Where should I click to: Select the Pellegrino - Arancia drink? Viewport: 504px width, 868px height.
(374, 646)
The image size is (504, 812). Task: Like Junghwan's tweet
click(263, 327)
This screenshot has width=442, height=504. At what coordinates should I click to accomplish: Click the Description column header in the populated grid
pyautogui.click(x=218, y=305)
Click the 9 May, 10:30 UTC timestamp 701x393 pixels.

----------

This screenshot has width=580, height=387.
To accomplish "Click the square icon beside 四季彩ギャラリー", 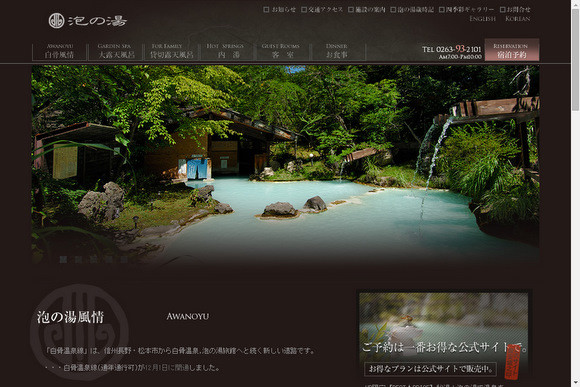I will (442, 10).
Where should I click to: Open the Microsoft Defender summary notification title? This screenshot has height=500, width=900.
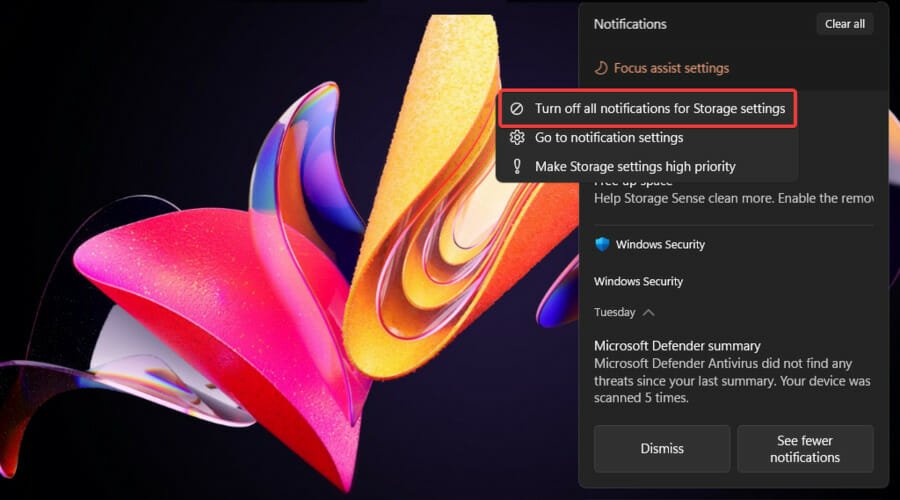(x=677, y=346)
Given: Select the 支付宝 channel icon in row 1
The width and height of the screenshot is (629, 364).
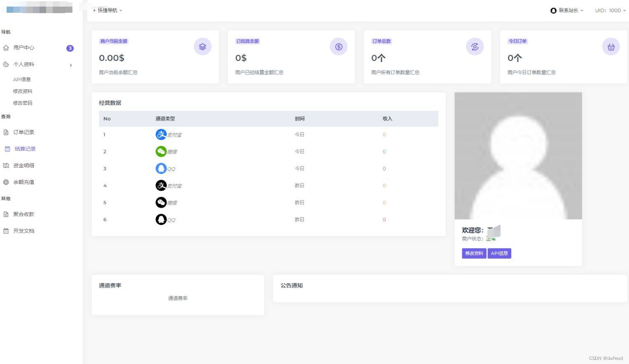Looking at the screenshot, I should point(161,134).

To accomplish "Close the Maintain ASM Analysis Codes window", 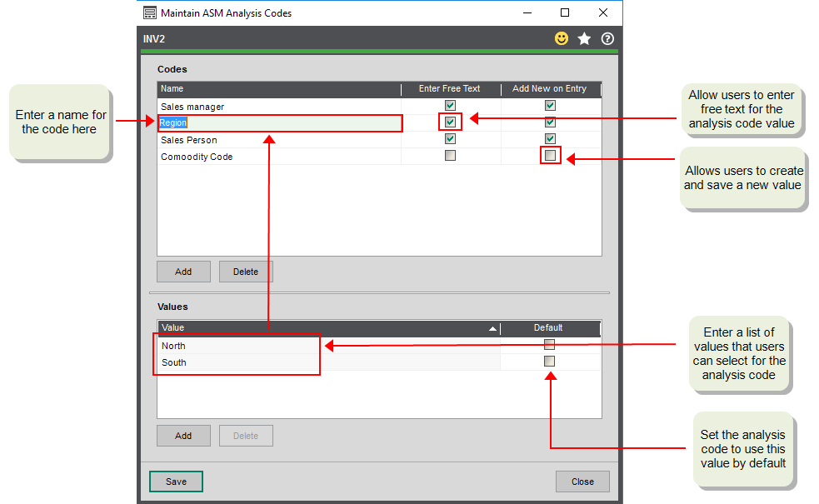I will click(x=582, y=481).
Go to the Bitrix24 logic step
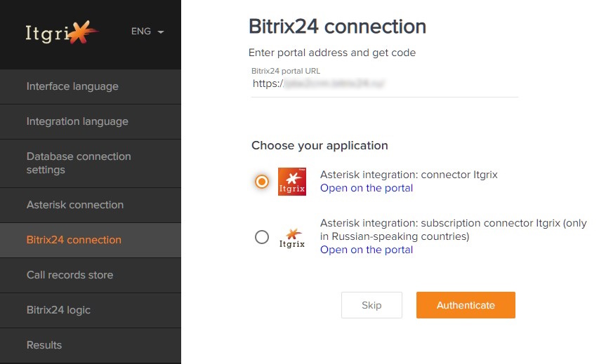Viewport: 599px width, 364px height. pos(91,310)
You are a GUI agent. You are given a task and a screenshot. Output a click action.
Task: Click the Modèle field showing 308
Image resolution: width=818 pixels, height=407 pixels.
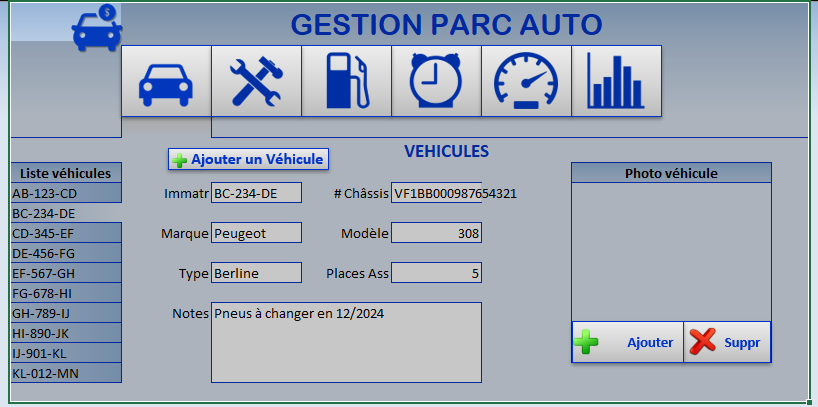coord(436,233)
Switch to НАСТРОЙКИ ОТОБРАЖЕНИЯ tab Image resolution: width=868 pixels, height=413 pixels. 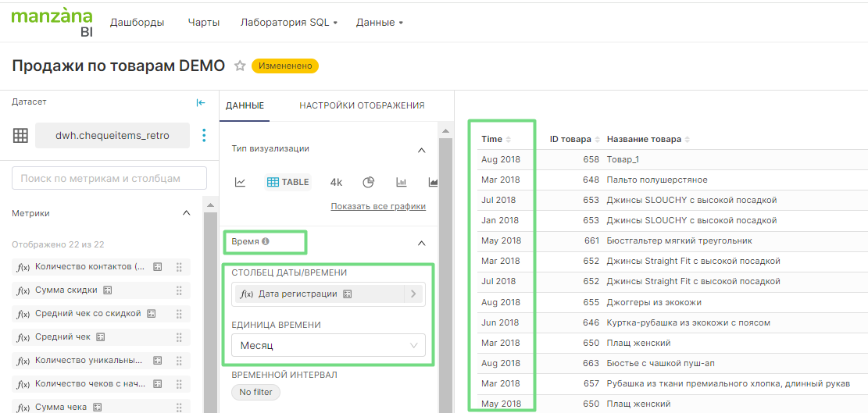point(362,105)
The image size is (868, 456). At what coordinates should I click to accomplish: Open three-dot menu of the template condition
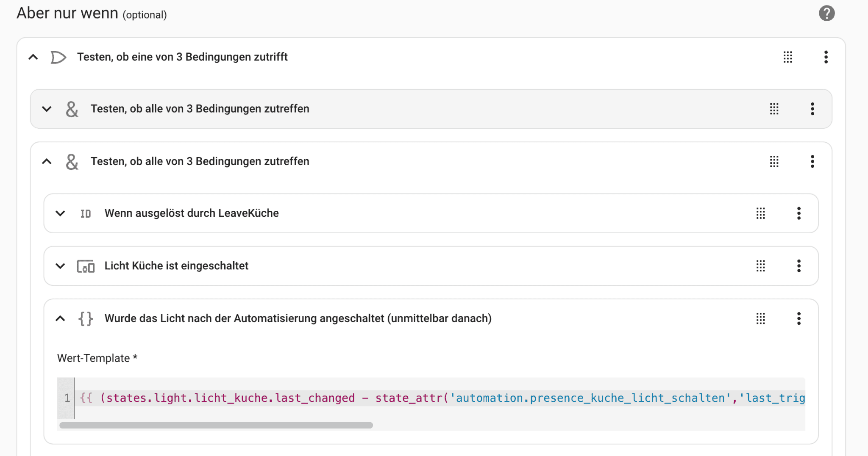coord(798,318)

----------

* [Action item]: Of the entries above, repeat exactly the lines from the line with "Where should I click to: Select" through the line with "Click the 9", both of them included.

* [Response]:
Where should I click to: Select the Pellegrino - Arancia drink? Viewport: 504px width, 868px height.
(374, 646)
The image size is (504, 812). Task: Like Junghwan's tweet
click(263, 327)
This screenshot has width=442, height=504. At what coordinates should I click to accomplish: Click the Description column header in the populated grid
pyautogui.click(x=218, y=305)
Click the 9 May, 10:30 UTC timestamp 701x393 pixels.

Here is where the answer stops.